When something is so bloated, that it takes hours to compile, instead of something that's functional and just works that takes a few minutes. That translates to an increased amount of CPU and RAM it will use when it runs, only because it's linked to a lot of unneeded dependencies for no reason, that also run for no reason.


----------



## Deleted member 30996 (Sep 22, 2021)

sidetone said:


> Why is there way more conversation around SystemD than anything else?


The Google-fu in this one is weak, Grasshopper.


----------



## matt_k (Sep 22, 2021)

teo said:


> For those of us who are not experts in the subject, systemd how much does it affect a system and  in its performance? Please do not polarize.


you need to go to /r/linuxquestions with that question


----------



## eternal_noob (Sep 22, 2021)

Can't we just ignore this thread? I don't see why we should waste time on it.


----------



## sidetone (Sep 22, 2021)

On these forums, as there's a related thread. I don't know how much Google has on it.

What a coincidence, teo's message is 666 about SystemD on a Daemon forum. It's blasphemous.

> GIVEN DATA
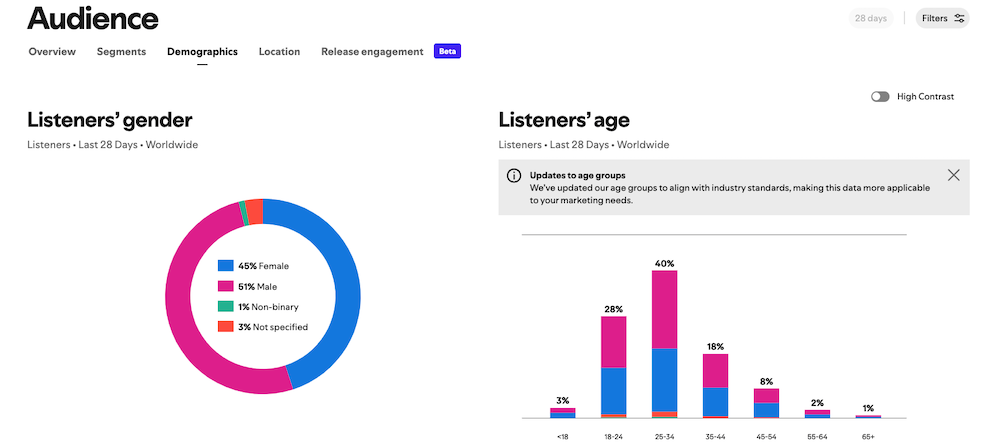This screenshot has height=447, width=1000.
Task: Click the green Non-binary legend swatch
Action: (226, 307)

> REQUIRED WORK
1 – Reproduce the passage of the systemd forum thread starting at "you need to" and ending at "time on it.".
2 – Extend the forum thread about systemd, picking up right after its final sentence.

> RESULTS BY TASK
1 –
you need to go to /r/linuxquestions with that question


----------



## eternal_noob (Sep 22, 2021)

Can't we just ignore this thread? I don't see why we should waste time on it.

2 –
----------



## Deleted member 30996 (Sep 22, 2021)

I just posted to it yesterday.


----------



## Menelkir (Sep 22, 2021)

Oh.. I thought this time we'll have a SystembsD.


----------



## Jose (Sep 22, 2021)

Systemd, how do I hate thee? Let me count the ways... Really, do we need another one of these?


----------



## SirDice (Sep 22, 2021)

teo said:


> For those of us who are not experts in the subject, systemd how much does it affect a system and in its performance? Please do not polarize.


As FreeBSD doesn't use systemd I suggest you ask that question on a more appropriate Linux forum where systemd is actually used. 

And with that I'm going to close this, we indeed already have enough of this.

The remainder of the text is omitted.